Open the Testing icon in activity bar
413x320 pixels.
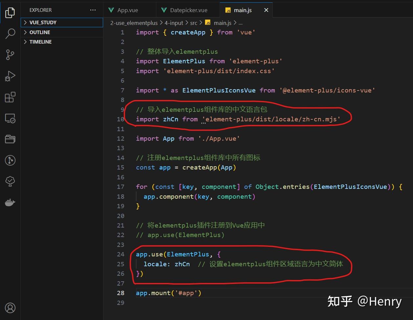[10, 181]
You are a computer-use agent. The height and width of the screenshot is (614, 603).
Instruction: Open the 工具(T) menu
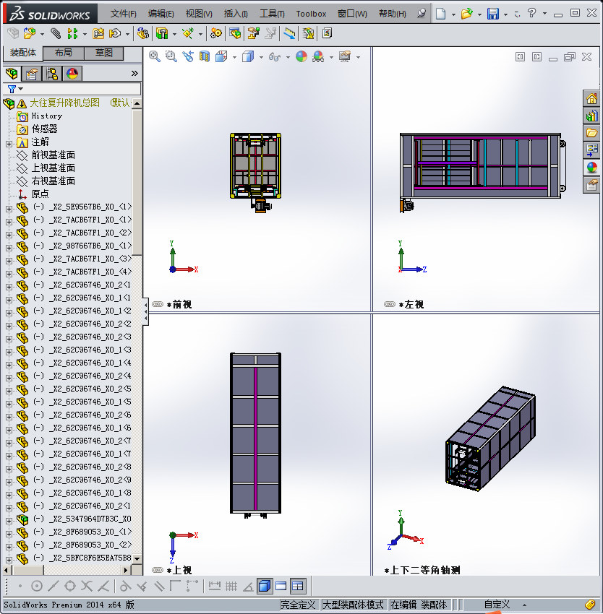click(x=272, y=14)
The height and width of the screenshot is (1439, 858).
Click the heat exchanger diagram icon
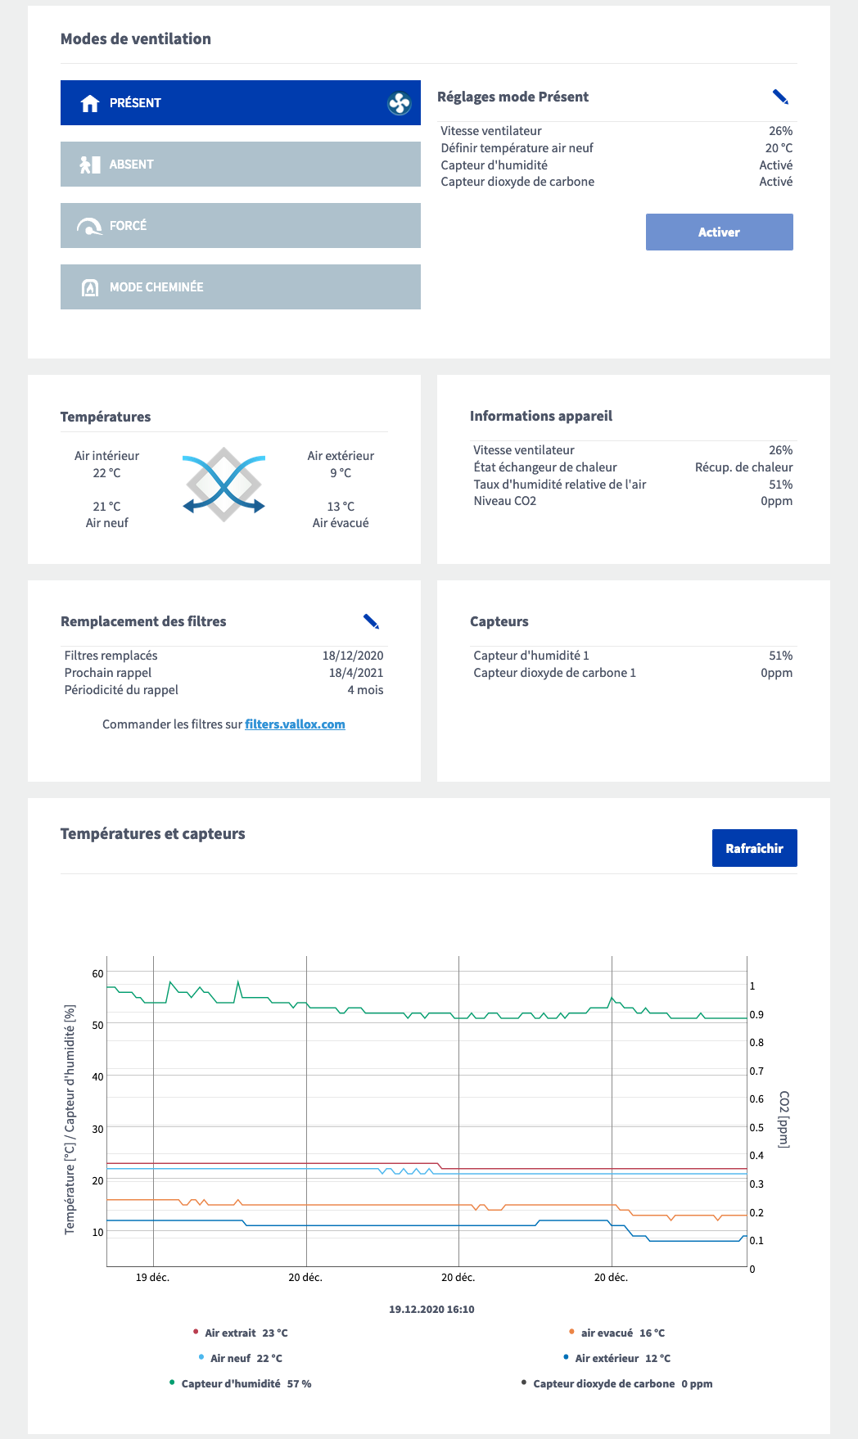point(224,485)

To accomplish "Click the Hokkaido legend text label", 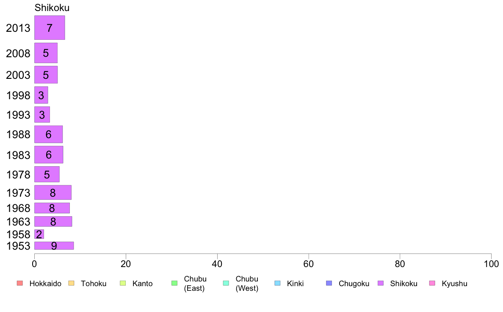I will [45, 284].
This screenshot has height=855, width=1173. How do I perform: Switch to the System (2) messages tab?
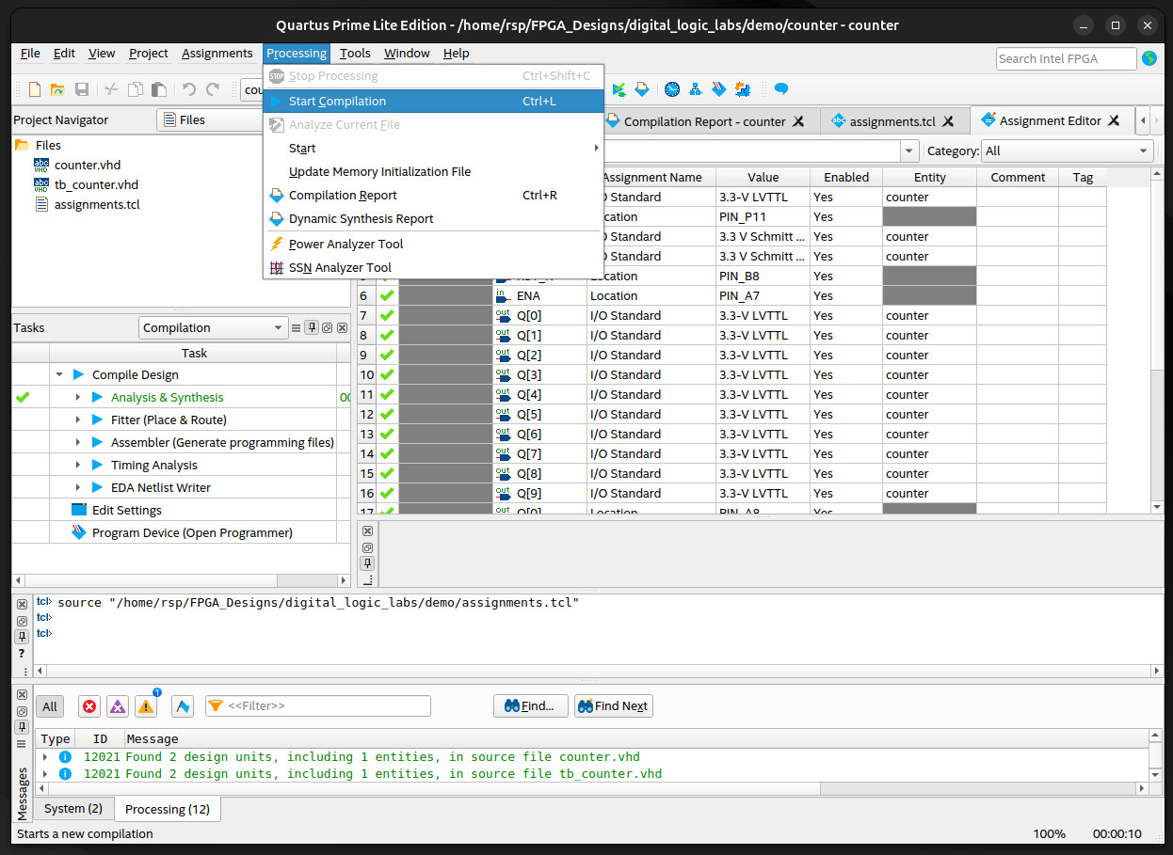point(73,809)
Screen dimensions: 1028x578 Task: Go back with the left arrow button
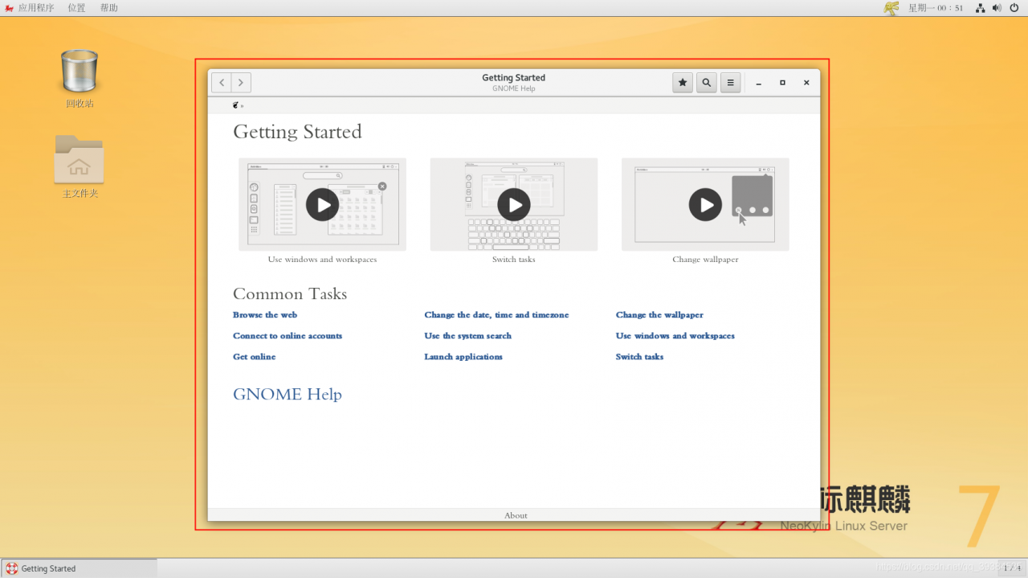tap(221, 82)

-*-*-

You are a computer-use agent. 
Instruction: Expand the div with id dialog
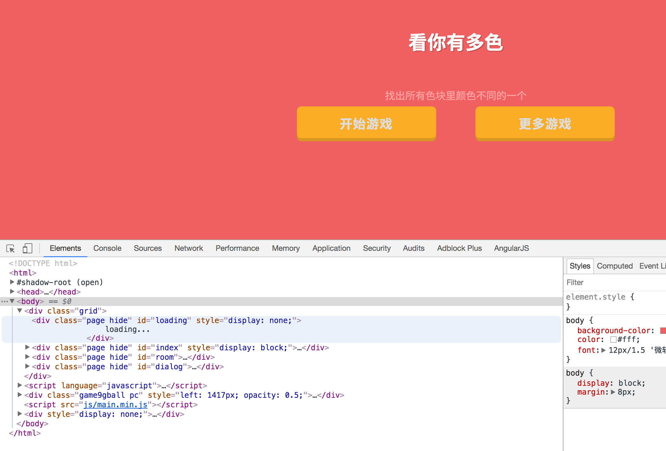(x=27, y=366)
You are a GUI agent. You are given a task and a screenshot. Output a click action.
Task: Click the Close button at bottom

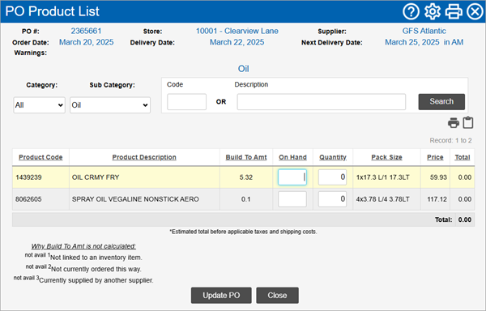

-*-*-

- TASK DETAILS: Turn the entries from the line with "Screen dimensions: 1028x578" to the line with "tap(221, 82)", both lines included, into a numbered list with blank lines dropped. Leave the pictures out.

- PROBLEM SOLUTION:
1. Screen dimensions: 1028x578 Task: Go back with the left arrow button
2. tap(221, 82)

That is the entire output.